Smart Card Solutions

In a layman's term, a smart card is like your credit card which has a microprocessor chip embedded inside it. This chip stores all the required information which has been programmed on to its memory to carry out predefined tasks. Typically, smart cards are used in our daily lives for various purposes in all industry verticals, such as access to buildings via entry/exit points, in transaction processes at shopping malls and restaurants, for claiming royalty points, in banking applications and electronic payments, at health care centers for storing medical records/personal contact information for use in emergency. And one of the most significant areas of utility being in the telecommunications sector, where they are used as mobile phone SIM cards and also prominently at college/work campus where students and staff can access the library information, cafeteria and other resources easily thereby saving valuable time and energy.

A smart card contains more information than a magnetic stripe card and it can be programmed for different applications. Some cards can contain programming and data to support multiple applications and some can be updated to add new applications after they are issued. Smart cards can be designed to be inserted into a slot and read by a special reader or to be read at a distance, such as at a toll booth. Cards can be disposable (as at a trade-show) or reloadable (for most applications).

Smart cards are secure, compact and intelligent data carriers. Smart cards should be regarded as specialized computers capable of processing, storing and safeguarding thousands of bytes of data. Smart cards have electrical contacts and a thin metallic plate just above center line on one side of the card. Beneath this dime-sized plate is an integrated circuit (IC) chip containing a central processing unit (CPU), random access memory (RAM) and non-volatile data storage. Data stored in the smart card's microchip can be accessed only through the chip operating system (COS), providing a high level of data security. This security takes the form of passwords allowing a user to access parts of the IC chip's memory or encryption/decryption measures which translate the bytes stored in memory into useful information.

Smart cards typically hold 2,000 to 8,000 electronic bytes of data (the equivalent of several pages of data). Because those bytes can be electronically coded, the effective storage capacity of each card is significantly increased. Magnetic-stripe cards, such as those issued by banks and credit card companies, lack the security of microchips but remain inexpensive due to their status as a single-purpose card. Smart cards can be a carrier of multiple records for multiple purposes. Once those purposes are maximized, the smart card is often viewed as superior and, ultimately, less expensive. The distributed processing possible with smart cards reduces the need for ever-larger mainframe computers and the expense of local and long-distance phone circuits required to maintain an on-line connection to a central computer. Smart cards, unlike magnetic stripe cards, can carry all necessary functions and information on the card. Therefore, they do not require access to remote databases at the time of the transaction. Smart cards are defined by the ISO 7816 standards.

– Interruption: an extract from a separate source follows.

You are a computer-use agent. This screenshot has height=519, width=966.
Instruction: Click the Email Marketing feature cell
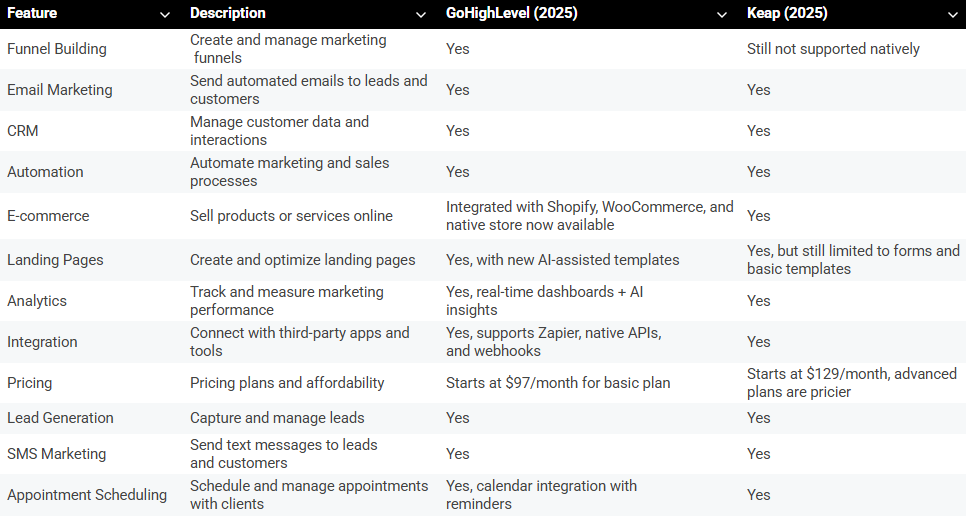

The most common smart card applications are:

Credit cards ?
Electronic cash
Computer security systems
Wireless communication
Loyalty systems, like frequent flyer points
Banking
Satellite TV
Government identification

Today, there are three categories of smart cards, all of which are evolving rapidly into new markets and applications:

Integrated Circuit (IC) Microprocessor Cards. Microprocessor cards (also generally referred to by the industry as "chip cards" or "IC cards") offer greater memory storage and security of data than a traditional mag stripe card. Smart cards that are chip cards or IC cards also can process data on the card. The current generation of chip cards has an eight-bit processor, 16KB read-only memory, and 512 bytes of random-access memory. This gives them the equivalent processing power of the original IBM-XT computer, albeit with slightly less memory capacity. These smart cards are used for a variety applications, especially those that have cryptography built in, which requires manipulation of large numbers. Thus, chip cards have been the main platform for cards that hold a secure digital identity. Some examples of these cards are:

Cards that hold money ("stored value cards")
Card that hold money equivalents (for example, "affinity cards)
Cards that provide secure access to a network
Cards that secure cellular phones from fraud
Cards that allow set-top boxes on televisions to remain secure from piracy

Integrated Circuit (IC) Memory Cards. IC memory cards can hold up to 1-64 KB of data, but have no processor on the card with which to manipulate that data. Thus, they are dependent on the smart card reader (also known as the card-accepting device) for their processing and are suitable for uses where the card performs a fixed operation. Memory cards represent the bulk of smart cards sold last year, primarily for pre-paid, disposable-card applications like pre-paid phone cards. Memory cards are popular high-security alternatives to mag stripe cards.

Optical Memory Cards. Optical memory cards look like a card with a piece of a CD glued on top - which is basically what they are. Optical memory cards can store up to 4 MB of data. But once written, the data can not be changed or removed. Thus, this type of card is ideal for record keeping - for example medical files, driving records, or travel histories. Today, these cards have no processor in them (although this is coming in the near future). While the cards are comparable in price to chip cards, the card readers use non-standard protocols and are expensive.